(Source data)
============
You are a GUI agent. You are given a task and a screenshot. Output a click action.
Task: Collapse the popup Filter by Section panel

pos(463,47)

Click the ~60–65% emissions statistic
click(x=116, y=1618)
============
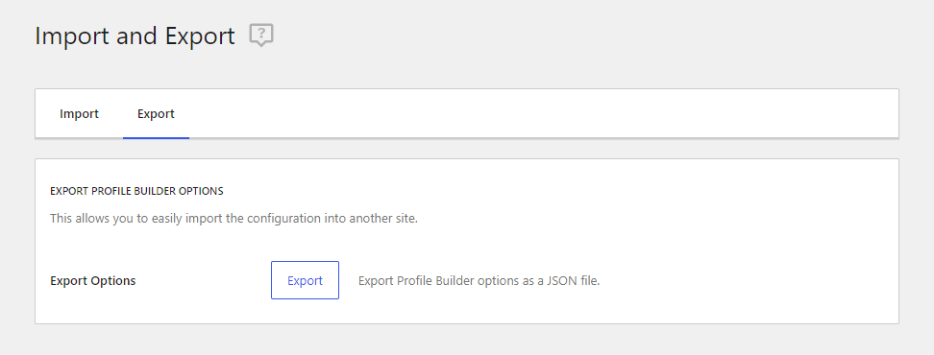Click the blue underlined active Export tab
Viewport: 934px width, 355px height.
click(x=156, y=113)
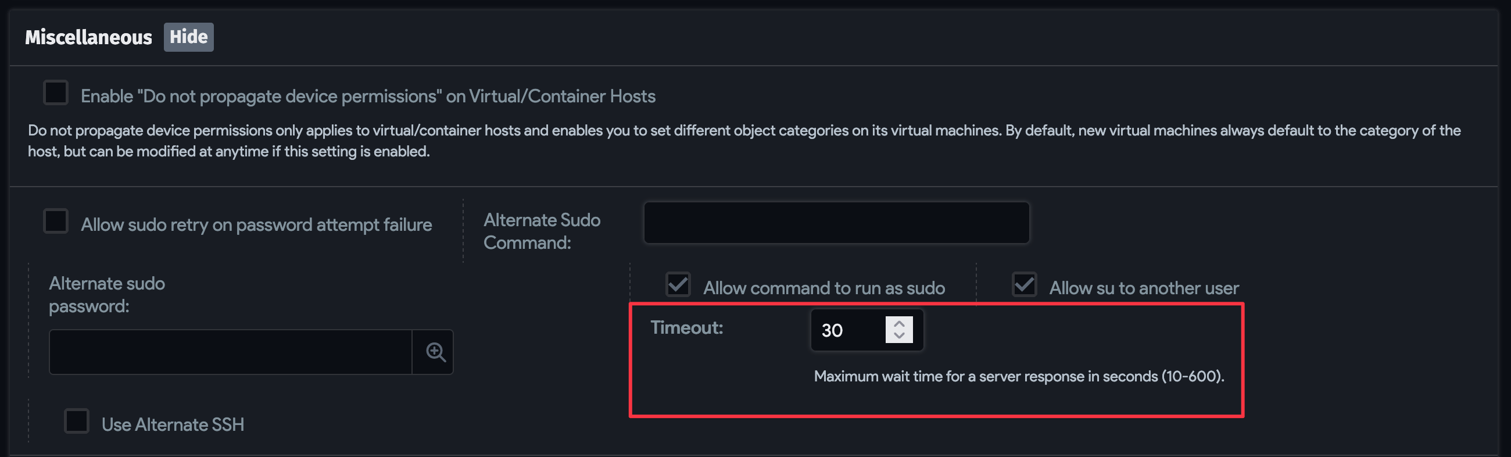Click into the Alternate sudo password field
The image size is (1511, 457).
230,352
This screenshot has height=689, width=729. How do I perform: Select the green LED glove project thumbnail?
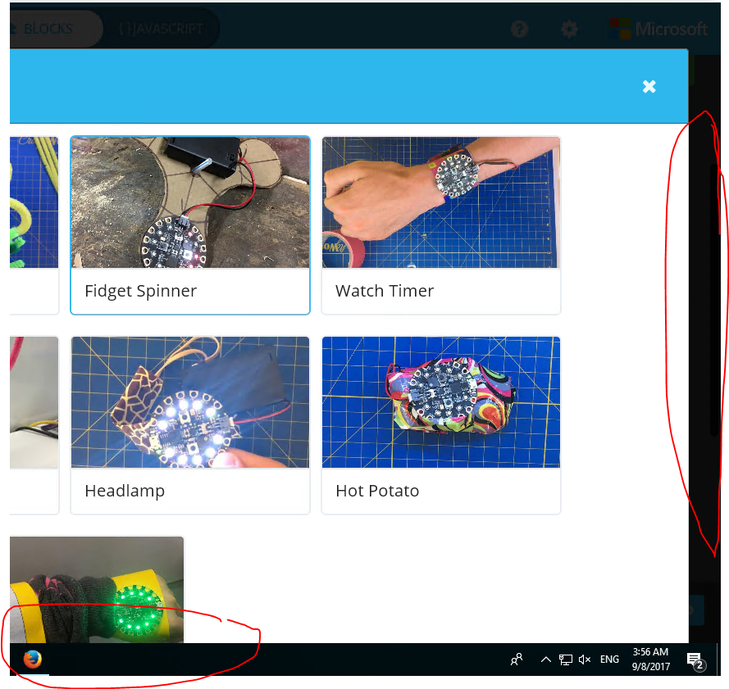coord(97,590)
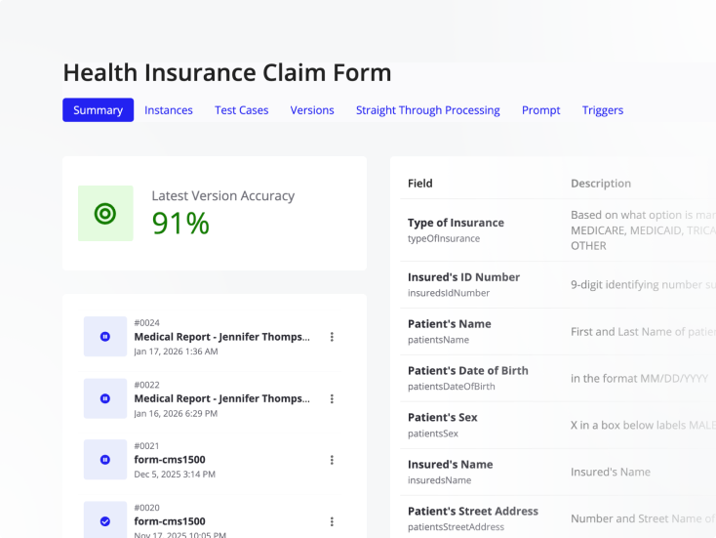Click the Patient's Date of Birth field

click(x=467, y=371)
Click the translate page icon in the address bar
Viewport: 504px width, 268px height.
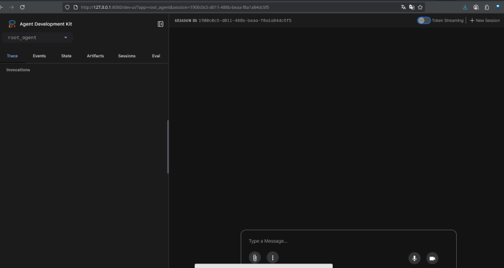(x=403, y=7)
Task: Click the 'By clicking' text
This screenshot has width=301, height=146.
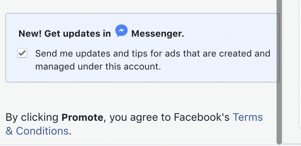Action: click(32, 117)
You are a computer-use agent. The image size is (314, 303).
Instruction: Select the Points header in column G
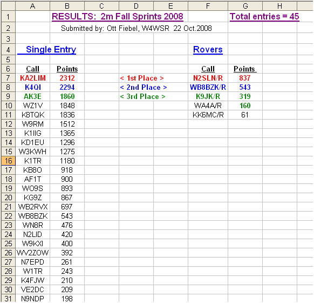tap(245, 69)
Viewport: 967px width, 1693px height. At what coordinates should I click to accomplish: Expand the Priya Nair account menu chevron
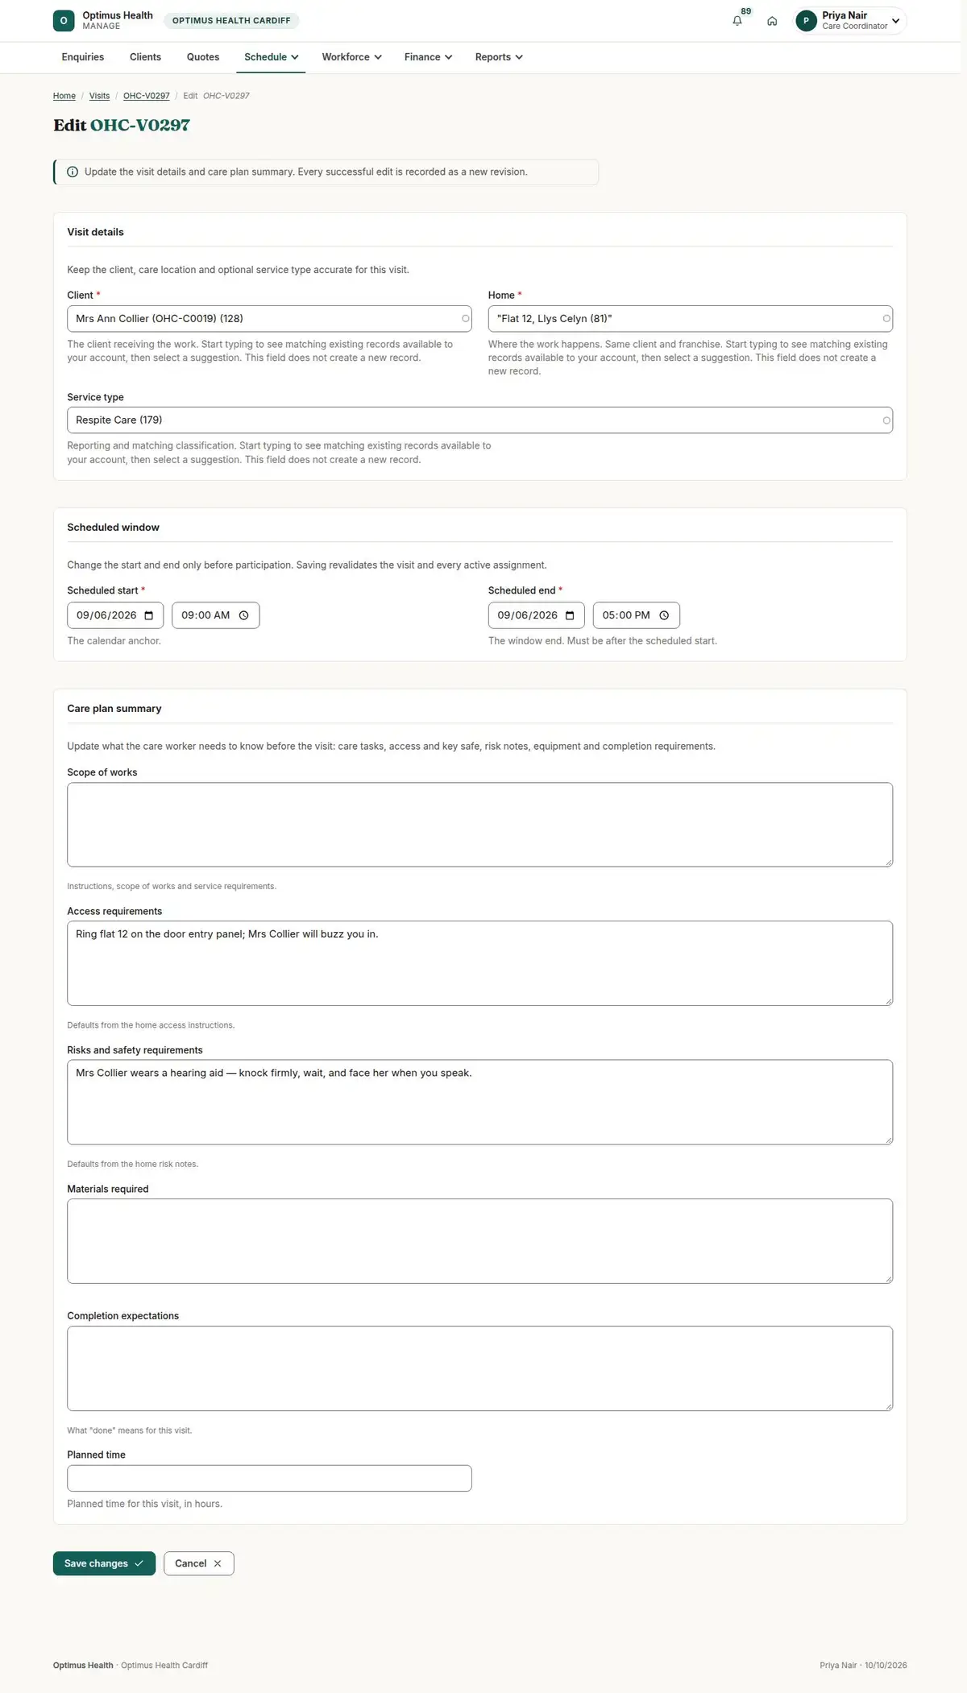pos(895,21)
============
TASK DETAILS
State how many lines of the items above contain the string "size", treating case as significant. Reply with the number only.

RESPONSE TO THIS EXERCISE
2